═══ Records for processing ═══

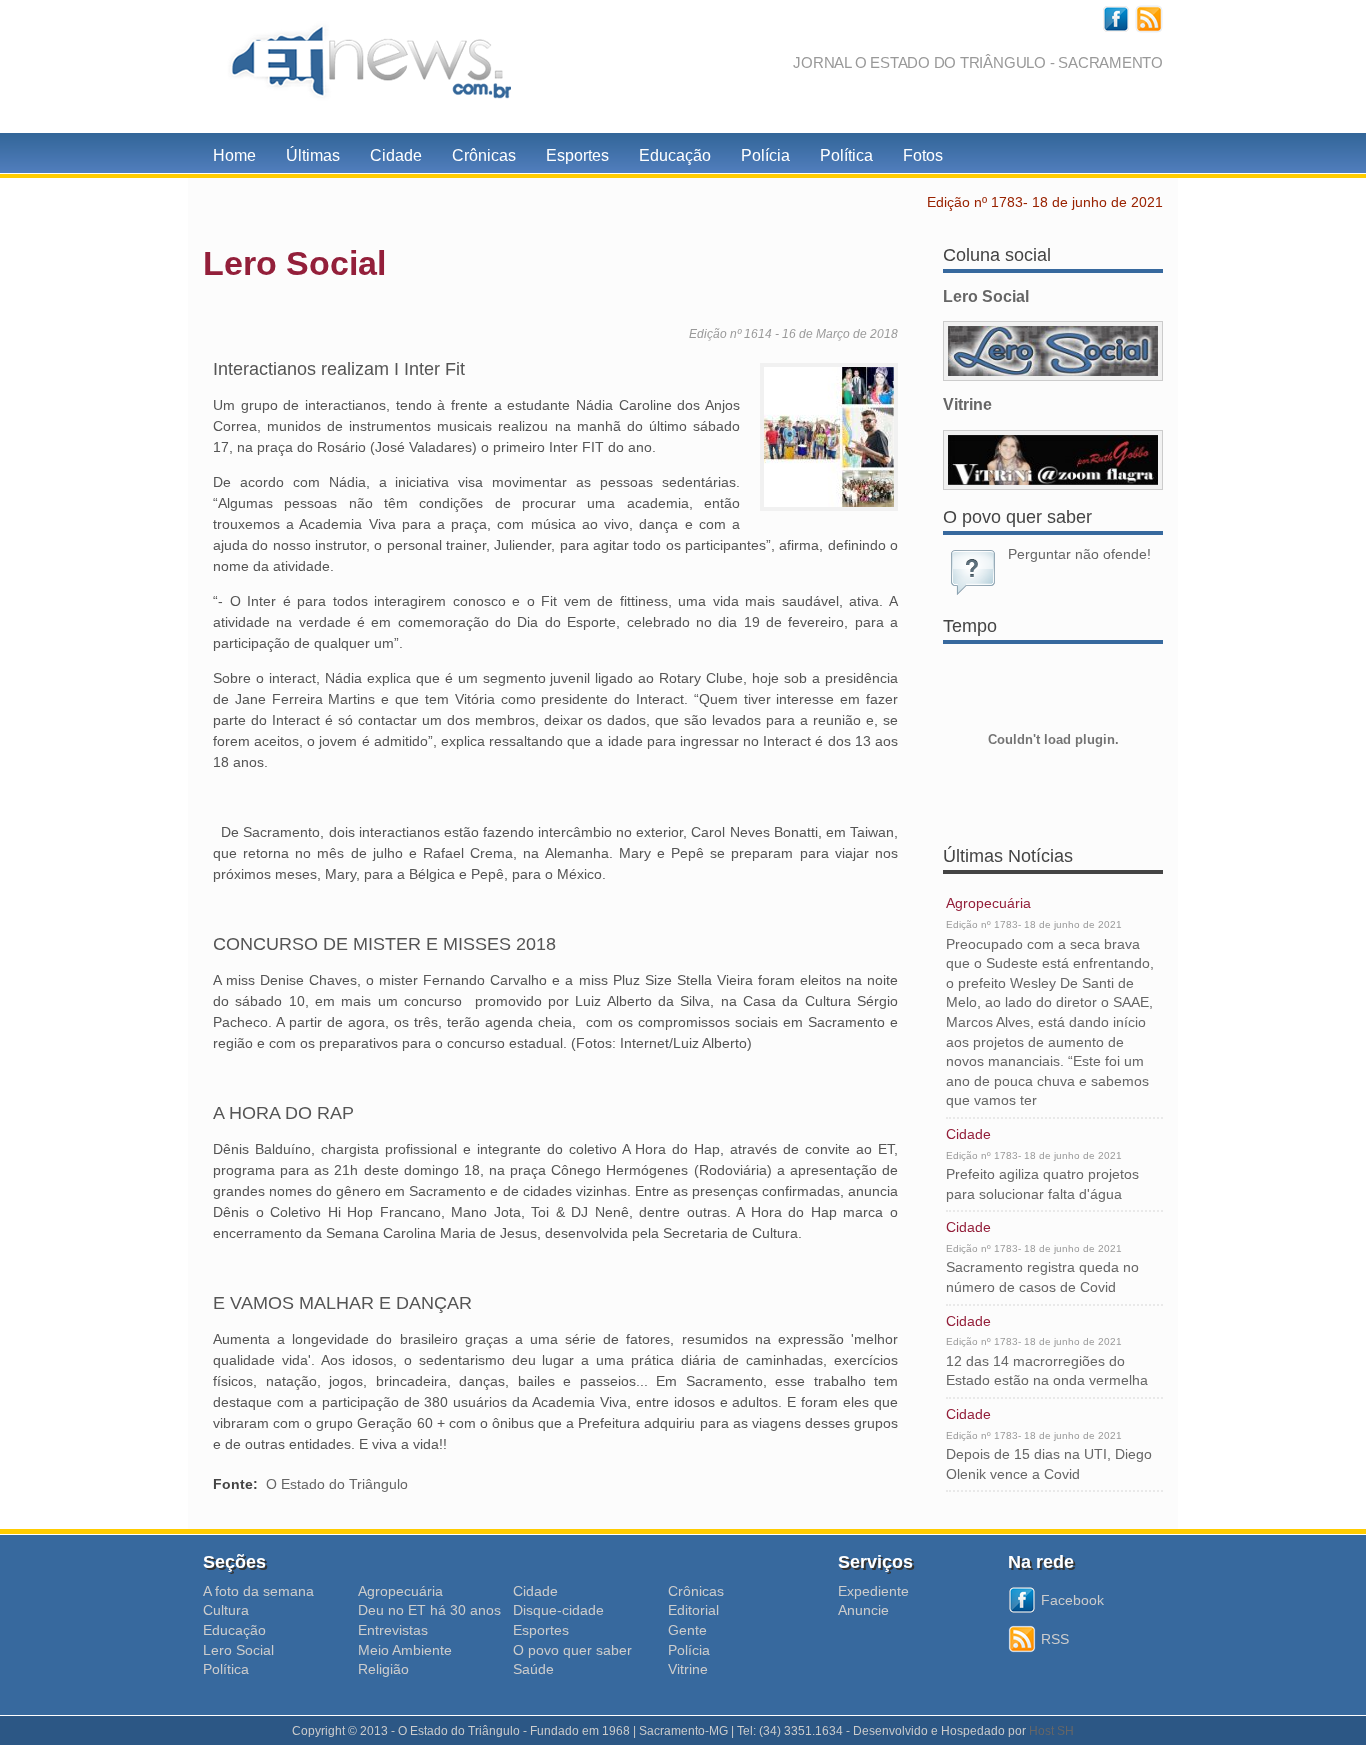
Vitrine (688, 1669)
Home (234, 155)
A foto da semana (258, 1591)
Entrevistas (393, 1630)
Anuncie (863, 1610)
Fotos (923, 155)
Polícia (765, 155)
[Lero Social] (1053, 351)
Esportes (577, 155)
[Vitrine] (1053, 460)
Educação (675, 155)
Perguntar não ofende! (1079, 554)
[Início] (363, 66)
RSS (1055, 1639)
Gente (687, 1630)
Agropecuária (988, 903)
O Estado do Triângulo (337, 1484)
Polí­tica (226, 1669)
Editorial (693, 1610)
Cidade (396, 155)
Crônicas (484, 155)
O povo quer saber (572, 1650)
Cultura (226, 1610)
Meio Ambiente (405, 1650)
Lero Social (238, 1650)
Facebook (1072, 1600)
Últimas (313, 155)
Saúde (533, 1669)
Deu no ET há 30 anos (429, 1610)
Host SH (1051, 1731)
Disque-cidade (558, 1610)
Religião (383, 1669)
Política (846, 155)
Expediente (873, 1591)
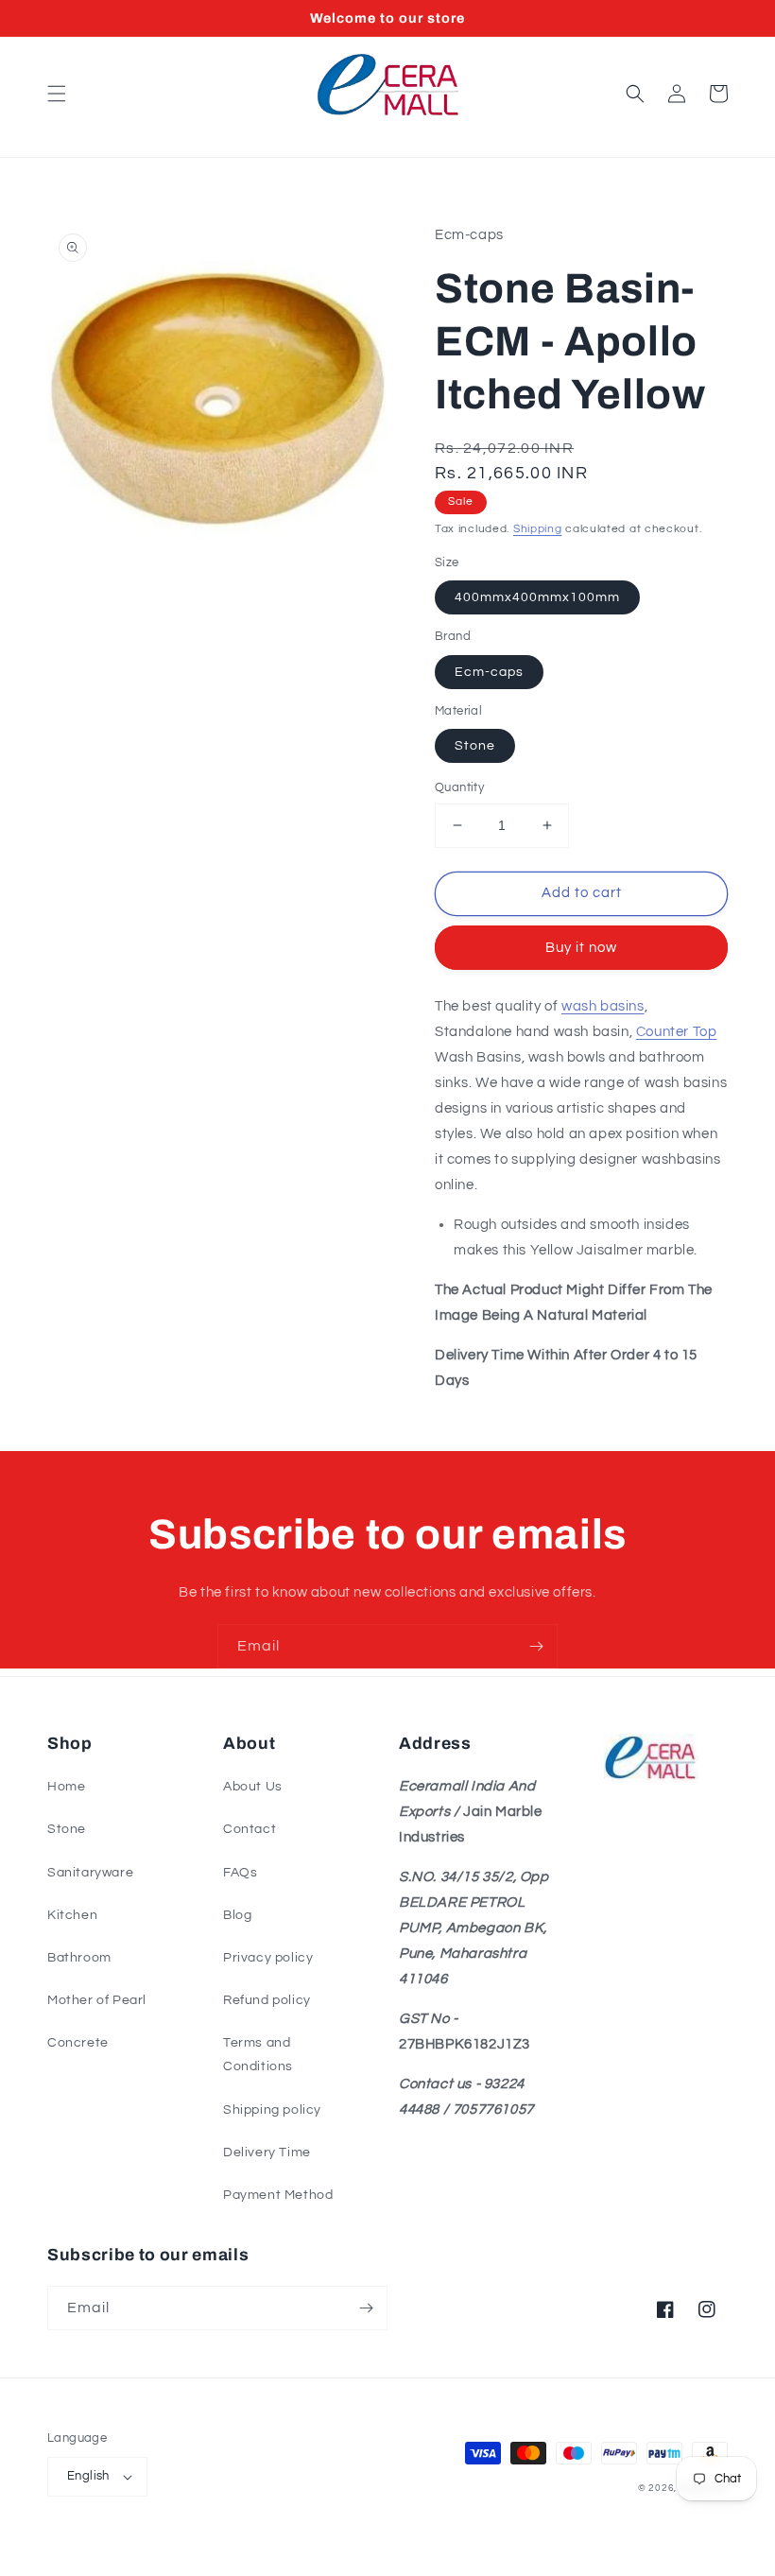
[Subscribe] (536, 1646)
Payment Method (278, 2195)
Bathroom (79, 1957)
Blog (237, 1915)
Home (66, 1786)
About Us (253, 1786)
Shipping (537, 529)
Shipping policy (272, 2110)
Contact (249, 1829)
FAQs (240, 1872)
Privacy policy (268, 1957)
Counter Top (676, 1032)
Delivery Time (267, 2152)
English (88, 2475)
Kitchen (72, 1915)
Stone (475, 745)
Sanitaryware (90, 1872)
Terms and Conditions (258, 2054)
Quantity (459, 787)
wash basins (603, 1006)
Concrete (78, 2042)
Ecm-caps (489, 672)
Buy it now (581, 948)
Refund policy (267, 2000)
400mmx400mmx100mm (537, 597)
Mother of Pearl (96, 2000)
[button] (57, 93)
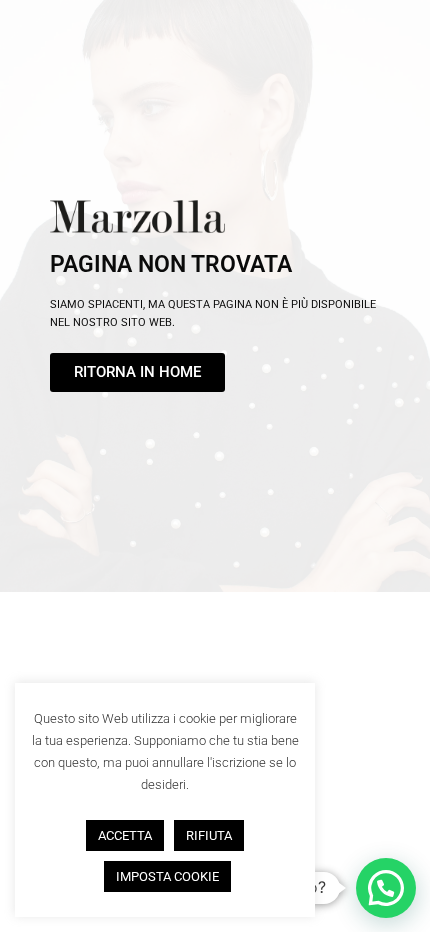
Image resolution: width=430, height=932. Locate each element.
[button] (386, 888)
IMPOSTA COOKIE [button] (167, 876)
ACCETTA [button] (125, 835)
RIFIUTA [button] (209, 835)
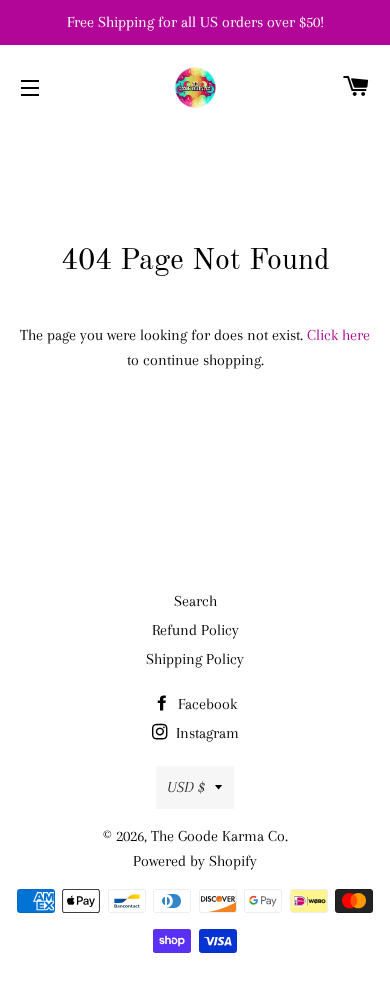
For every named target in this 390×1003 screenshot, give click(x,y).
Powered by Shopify (195, 861)
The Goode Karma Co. (219, 836)
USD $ (186, 787)
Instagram (205, 733)
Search (195, 601)
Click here (338, 335)
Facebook (205, 704)
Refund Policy (195, 630)
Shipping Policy (195, 659)
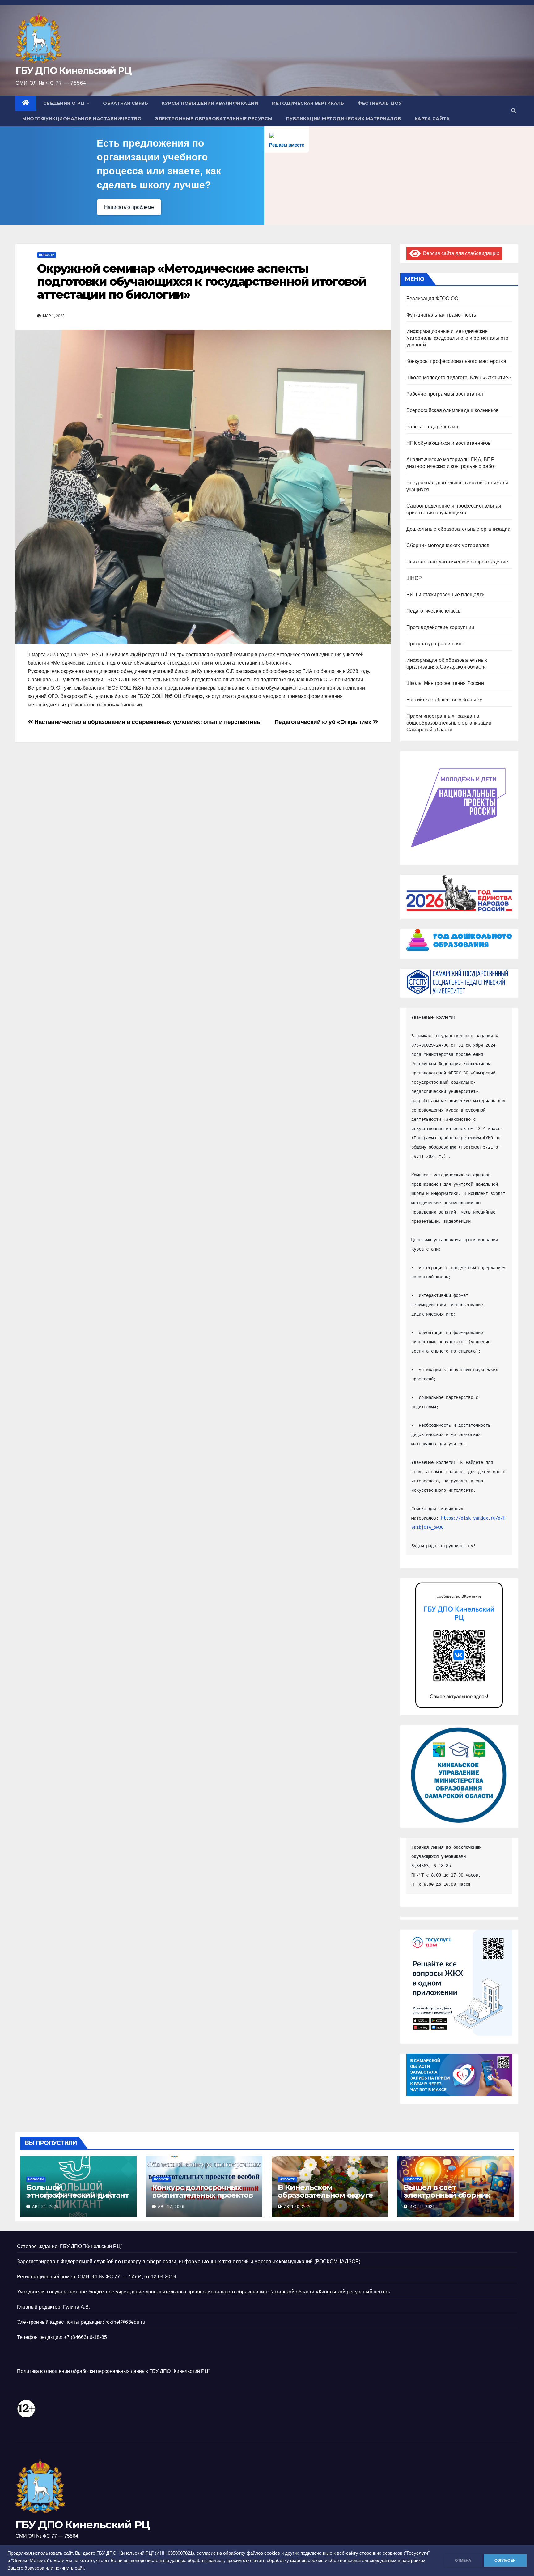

═══

Would you retype every record above exactly, leaving out the pictures?

Vitrine (688, 1669)
Home (234, 155)
A foto da semana (258, 1591)
Entrevistas (393, 1630)
Anuncie (863, 1610)
Fotos (923, 155)
Polícia (765, 155)
[Lero Social] (1053, 351)
Esportes (577, 155)
[Vitrine] (1053, 460)
Educação (675, 155)
Perguntar não ofende! (1079, 554)
[Início] (363, 66)
RSS (1055, 1639)
Gente (687, 1630)
Agropecuária (988, 903)
O Estado do Triângulo (337, 1484)
Polí­tica (226, 1669)
Editorial (693, 1610)
Cidade (396, 155)
Crônicas (484, 155)
O povo quer saber (572, 1650)
Cultura (226, 1610)
Meio Ambiente (405, 1650)
Lero Social (238, 1650)
Facebook (1072, 1600)
Últimas (313, 155)
Saúde (533, 1669)
Deu no ET há 30 anos (429, 1610)
Host SH (1051, 1731)
Disque-cidade (558, 1610)
Religião (383, 1669)
Política (846, 155)
Expediente (873, 1591)
[Subscribe] (536, 1646)
Payment Method (278, 2195)
Bathroom (79, 1957)
Blog (237, 1915)
Home (66, 1786)
About Us (253, 1786)
Shipping (537, 529)
Shipping policy (272, 2110)
Contact (249, 1829)
FAQs (240, 1872)
Privacy policy (268, 1957)
Counter Top (676, 1032)
Delivery Time (267, 2152)
English (88, 2475)
Kitchen (72, 1915)
Stone (475, 745)
Sanitaryware (90, 1872)
Terms and Conditions (258, 2054)
Quantity (459, 787)
wash basins (603, 1006)
Concrete (78, 2042)
Ecm-caps (489, 672)
Buy it now (581, 948)
Refund policy (267, 2000)
400mmx400mmx100mm (537, 597)
Mother of Pearl (96, 2000)
[button] (57, 93)
Image resolution: width=430, height=932. Locate each element.
[button] (386, 888)
IMPOSTA COOKIE [button] (167, 876)
ACCETTA [button] (125, 835)
RIFIUTA [button] (209, 835)
For every named target in this 390×1003 screenshot, give click(x,y).
Powered by Shopify (195, 861)
The Goode Karma Co. (219, 836)
USD $ (186, 787)
Instagram (205, 733)
Search (195, 601)
Click here (338, 335)
Facebook (205, 704)
Refund Policy (195, 630)
Shipping Policy (195, 659)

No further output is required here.